TRENGGALEK, bioztv.id – Tak ada cantolan peraturan daerah yang jelas, proses penentuan Bea Perolehan Hak atas Tanah dan Bangunan (BPHTB) di Trenggalek rentan cekik pembeli. Pasalnya, proses penentuan BPHTB tidak berdasarkan harga jual beli antar pihak, namun pihak Badan keuangan derah (Bakeuda) bisa menentukan harga jual beli yang jauh lebih tinggi.

Berdasarkan keteranagn Ketua Ikatan Pejabat Pembuat Akta Tanah (PPAT) Trenggalek, Proses penentuan BPHTB tanpa adanya  dasar hukum yang jelas ini dinilai bisa mrugikan banyak pihak. Baik pihak pembeli tanah atau bangunan maupun pemerintah daerah. Pasalnya, tak sedikit pembeli tanah di Trenggalek yang gagal melakukan transaksi pajak BPHTB karena tercekik tingginya nominal pajak yang harus dibayarkan. Bahkan beberapa diantaranya memperolah tanah dan bangunan itu tidak dari hasil jual beli. Tapi dari hibah ataupun waris, namun mereka tetap harus menanggung tingginya pajak BPHTB.
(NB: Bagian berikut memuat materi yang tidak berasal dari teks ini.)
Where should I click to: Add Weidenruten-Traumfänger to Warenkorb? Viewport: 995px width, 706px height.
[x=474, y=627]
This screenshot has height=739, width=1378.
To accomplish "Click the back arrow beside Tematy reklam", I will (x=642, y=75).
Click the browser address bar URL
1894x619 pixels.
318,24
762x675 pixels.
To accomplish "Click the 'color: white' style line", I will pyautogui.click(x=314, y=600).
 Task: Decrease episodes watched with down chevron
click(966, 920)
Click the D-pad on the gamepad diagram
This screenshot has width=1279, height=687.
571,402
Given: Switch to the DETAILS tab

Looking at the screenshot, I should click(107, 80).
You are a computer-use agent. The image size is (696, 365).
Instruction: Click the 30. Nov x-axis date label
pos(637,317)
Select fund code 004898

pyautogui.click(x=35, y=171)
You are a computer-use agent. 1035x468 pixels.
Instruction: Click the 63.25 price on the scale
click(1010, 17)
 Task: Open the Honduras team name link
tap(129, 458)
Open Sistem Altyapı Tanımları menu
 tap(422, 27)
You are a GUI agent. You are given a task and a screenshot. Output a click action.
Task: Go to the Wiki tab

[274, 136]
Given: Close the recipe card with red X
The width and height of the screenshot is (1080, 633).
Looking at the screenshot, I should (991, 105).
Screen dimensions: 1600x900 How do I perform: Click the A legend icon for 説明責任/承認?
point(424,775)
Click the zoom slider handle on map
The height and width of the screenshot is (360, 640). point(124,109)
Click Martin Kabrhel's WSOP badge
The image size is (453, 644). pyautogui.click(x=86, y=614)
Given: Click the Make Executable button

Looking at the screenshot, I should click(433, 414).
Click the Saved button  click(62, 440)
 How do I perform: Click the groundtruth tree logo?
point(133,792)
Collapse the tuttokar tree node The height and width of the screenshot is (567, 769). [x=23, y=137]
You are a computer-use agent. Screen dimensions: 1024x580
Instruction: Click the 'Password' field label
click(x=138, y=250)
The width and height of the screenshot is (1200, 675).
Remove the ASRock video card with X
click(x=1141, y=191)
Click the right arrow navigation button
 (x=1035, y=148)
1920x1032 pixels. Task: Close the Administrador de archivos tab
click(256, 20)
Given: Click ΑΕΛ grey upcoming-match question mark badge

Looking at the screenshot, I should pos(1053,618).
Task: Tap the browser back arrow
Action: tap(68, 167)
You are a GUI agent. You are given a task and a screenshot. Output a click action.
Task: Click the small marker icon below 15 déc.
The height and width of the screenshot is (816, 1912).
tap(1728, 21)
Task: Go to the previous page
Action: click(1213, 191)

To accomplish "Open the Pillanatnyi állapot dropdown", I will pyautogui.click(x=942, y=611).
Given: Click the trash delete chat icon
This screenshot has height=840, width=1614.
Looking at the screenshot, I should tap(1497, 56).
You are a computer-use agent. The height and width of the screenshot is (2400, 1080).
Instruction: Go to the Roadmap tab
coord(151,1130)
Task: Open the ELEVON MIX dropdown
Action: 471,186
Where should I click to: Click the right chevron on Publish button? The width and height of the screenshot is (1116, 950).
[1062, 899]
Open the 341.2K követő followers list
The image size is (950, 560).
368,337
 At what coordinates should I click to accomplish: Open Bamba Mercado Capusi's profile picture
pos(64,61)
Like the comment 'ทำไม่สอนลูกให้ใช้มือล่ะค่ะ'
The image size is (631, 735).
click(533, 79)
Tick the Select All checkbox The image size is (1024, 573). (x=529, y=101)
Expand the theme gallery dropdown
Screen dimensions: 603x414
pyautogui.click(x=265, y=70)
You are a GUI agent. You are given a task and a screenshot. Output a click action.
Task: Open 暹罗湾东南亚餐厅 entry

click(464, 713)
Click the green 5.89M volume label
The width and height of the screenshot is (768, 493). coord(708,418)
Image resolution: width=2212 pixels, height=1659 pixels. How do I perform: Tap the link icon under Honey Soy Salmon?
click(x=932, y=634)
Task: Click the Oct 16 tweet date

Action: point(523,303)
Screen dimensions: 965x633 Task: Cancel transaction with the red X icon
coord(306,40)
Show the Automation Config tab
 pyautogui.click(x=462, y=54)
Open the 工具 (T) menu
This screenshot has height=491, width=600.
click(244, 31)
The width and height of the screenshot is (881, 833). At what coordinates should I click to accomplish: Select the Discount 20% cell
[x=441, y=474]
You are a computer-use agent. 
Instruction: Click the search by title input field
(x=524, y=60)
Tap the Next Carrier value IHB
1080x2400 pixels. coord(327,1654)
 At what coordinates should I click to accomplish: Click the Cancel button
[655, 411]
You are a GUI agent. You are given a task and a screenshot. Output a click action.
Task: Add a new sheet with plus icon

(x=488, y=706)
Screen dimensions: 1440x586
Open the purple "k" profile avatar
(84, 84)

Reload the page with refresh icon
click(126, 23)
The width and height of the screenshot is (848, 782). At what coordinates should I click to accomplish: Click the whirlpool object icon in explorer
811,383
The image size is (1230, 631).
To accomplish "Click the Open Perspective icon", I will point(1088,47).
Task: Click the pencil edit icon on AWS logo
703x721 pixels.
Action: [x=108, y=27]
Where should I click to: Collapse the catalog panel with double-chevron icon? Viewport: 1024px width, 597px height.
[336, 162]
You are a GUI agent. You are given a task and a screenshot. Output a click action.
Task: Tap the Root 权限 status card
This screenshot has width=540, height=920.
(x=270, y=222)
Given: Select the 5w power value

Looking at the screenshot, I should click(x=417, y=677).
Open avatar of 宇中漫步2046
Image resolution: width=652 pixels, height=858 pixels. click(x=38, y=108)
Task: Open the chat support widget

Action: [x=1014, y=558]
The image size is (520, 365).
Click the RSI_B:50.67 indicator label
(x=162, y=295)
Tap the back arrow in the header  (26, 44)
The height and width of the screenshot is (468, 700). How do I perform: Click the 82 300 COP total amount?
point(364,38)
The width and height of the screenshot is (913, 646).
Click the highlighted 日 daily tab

Lebih lanjut Ketua Ikatan Pejabat Pembuat Akta Tanah (PPAT) Trenggalek, Indra Meditya Mardianto menyampaikan, Salah satu kliennya ada yang pernah transaksi jual beli tanah senilai 200 juta, tapi setelah diajukan ke Bakeuda, harga jual beli yang di tentukan menjadi sekitar 1,2 M. Akibatnya nominal pajak BPHTB jauh lebih tinggi, sehingga ia memilih gagalkan proses tersebut.

Indra juga menambahkan, apabila harga pengakuan para pihak itu lebih tinggi dari harga menurut bakeuda, prosesnya akan langsung di ACC. Tapi saat harga pengakuan para pihak itu di bawah harga pasar yang ditetapkan Bakeuda, maka akan ditolak. Disisi lain, saat proses penentuan pajak BPHTB itu juga ada ruang negosiasi harga dengan pembeli tanah. Sehingga nominal pajak yang ahrus dibayar bisa lebih rendah dari ketentuan awal.  Proses negosiasi harga pajak BPHTB ini juga dinilai PPAT bisa rawan menjadi ruang pungli.